As long as businesses want to keep their hands clean, we will need a body like the CBI
As long as businesses want to outsource their dirty work to industry groups, they will need a body like the Confederation of British Industry, writes Simon Neville
The Confederation of Business Industry is sick. The question now remains: can the illness be treated or is it terminal for the lobby group?
Reading the coverage of a culture that looks more akin to a comic strip in the men’s magazine FHM than a serious business outfit, it is clear the CBI has lots to do to recover – if it ever will.
This week the British Insurance Brokers’ Association became the first group to publicly say it had cancelled its membership and the President of the CBI, Brian McBride said a “handful” of others had quit.
It is noticeable that the only named member to quit is itself another trade body and I would be very surprised if any individual company puts its head above the parapet to say it has left.
The reputational risk to a business saying it has left for moral grounds is to open itself up to scrutiny over its own internal affairs.

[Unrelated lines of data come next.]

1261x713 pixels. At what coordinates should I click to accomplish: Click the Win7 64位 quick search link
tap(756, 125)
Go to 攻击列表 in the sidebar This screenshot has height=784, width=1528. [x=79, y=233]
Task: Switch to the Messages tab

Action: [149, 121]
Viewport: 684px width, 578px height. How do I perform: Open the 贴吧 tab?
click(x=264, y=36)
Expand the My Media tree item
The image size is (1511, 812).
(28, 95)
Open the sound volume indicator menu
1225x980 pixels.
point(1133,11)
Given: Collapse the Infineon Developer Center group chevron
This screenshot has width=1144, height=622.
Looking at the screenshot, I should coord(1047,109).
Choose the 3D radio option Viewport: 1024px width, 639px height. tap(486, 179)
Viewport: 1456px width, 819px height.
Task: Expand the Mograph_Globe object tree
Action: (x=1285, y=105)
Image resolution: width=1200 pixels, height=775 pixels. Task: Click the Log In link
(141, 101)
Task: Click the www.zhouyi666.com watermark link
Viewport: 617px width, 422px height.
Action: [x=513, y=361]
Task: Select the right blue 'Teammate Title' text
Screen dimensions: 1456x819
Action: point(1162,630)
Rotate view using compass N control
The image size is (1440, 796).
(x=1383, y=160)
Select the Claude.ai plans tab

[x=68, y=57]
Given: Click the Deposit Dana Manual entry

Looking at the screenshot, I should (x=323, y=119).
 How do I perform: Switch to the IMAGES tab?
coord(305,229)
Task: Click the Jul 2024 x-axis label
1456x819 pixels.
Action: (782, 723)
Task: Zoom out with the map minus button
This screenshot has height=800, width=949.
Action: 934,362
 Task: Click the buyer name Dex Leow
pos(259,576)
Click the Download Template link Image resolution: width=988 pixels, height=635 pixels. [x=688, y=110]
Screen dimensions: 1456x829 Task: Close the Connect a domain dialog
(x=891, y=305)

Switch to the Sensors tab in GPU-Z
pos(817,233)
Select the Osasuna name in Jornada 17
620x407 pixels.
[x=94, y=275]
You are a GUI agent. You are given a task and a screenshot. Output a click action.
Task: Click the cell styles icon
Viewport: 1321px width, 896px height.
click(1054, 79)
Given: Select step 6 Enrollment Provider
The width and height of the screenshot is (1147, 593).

Any disgruntled employee reading that their bosses have said they want to distance themselves from the CBI because it is not upholding proper standards of business will inevitably lead to a phone call or three to a newspaper. Stories about hypocrites is every media organisation’s stock in trade and unless there is a quiet exodus, I think the CBI will survive.
This is because the role the CBI plays in supporting businesses is craved more than ever before.
Having written about businesses in the media and now advising companies on the media, it is clear we live in a time when firms are desperate to ensure they have full control of the spotlight and making sure it is primarily aimed elsewhere.
They will want the media to cover positive stories but approaches from journalists on broader topics that stray ever so slightly from the key messages they have developed will see them run a mile despite the importance of building relationships with the media in the good times and the bad.
That is where the CBI steps in. It has for years been the “voice” of business. Members pay their fees safe in the knowledge that if a pesky journalist calls them up, they can fob them off to a trade body.
“Oh, you want to discuss the price of eggs?” A supermarket could tell a journalist. “You need the poultry council or the eggs association,” they might say, undecided on who to call first.
Associations are everywhere and businesses love them because it outsources tricky situations around policy.
If Brexit taught us anything, an individual business clashing with the Conservative governments of the past decade is just not worth the hassle. Covering the retail sector at the time, it was clear virtually all businesses were pro-Remain but when trying to get any of them to speak on the record, they all declined as they were worried about the backlash.
On the Brexit issue, the CBI played the fall guy. It was highly vocal in its opposition to Brexit – representing the vast majority of its members – and UK businesses generally – who thought Brexit would be a disaster for trade and jobs.
Businesses continue to rely on trade bodies because they have seen it is a helpful foil and worth the fee.
To give a recent example, you may have noticed none of the big energy companies have been quoted on the new Ofgem rules on force fitting pre-pay meters in homes struggling with their bills.
Instead, the trade body Energy UK is rolled out. The banking sector, retailers, hospitality, property, insurance – they all fall back on their trade bodies.
As a result, it is unlikely that individual firms will cut ties with the CBI and prefer to stay quiet and hope the saga is resolved quickly. Other trade bodies may quit, but individual businesses will probably stay put.
The CBI has made faults in its communication strategy along the way in this scandal.
Brian McBride, the CBI President waited far too long to put himself up for interview and face proper scrutiny, the selection process for a new chief executive should have been public and not done behind closed doors and losing access to ministers in Whitehall will definitely hurt.
But, ultimately, the organisation will survive because members will shrug their shoulders and do what businesses do more and more – keep their heads down and hope the media will get bored.
The outrage will continue – lots of Brexiteers have long memories and resent the pushback the CBI gave during the Brexit referendum.
But loud noise from a vocal minority won’t be enough to make the CBI disappear whilst the subscriptions are still being paid.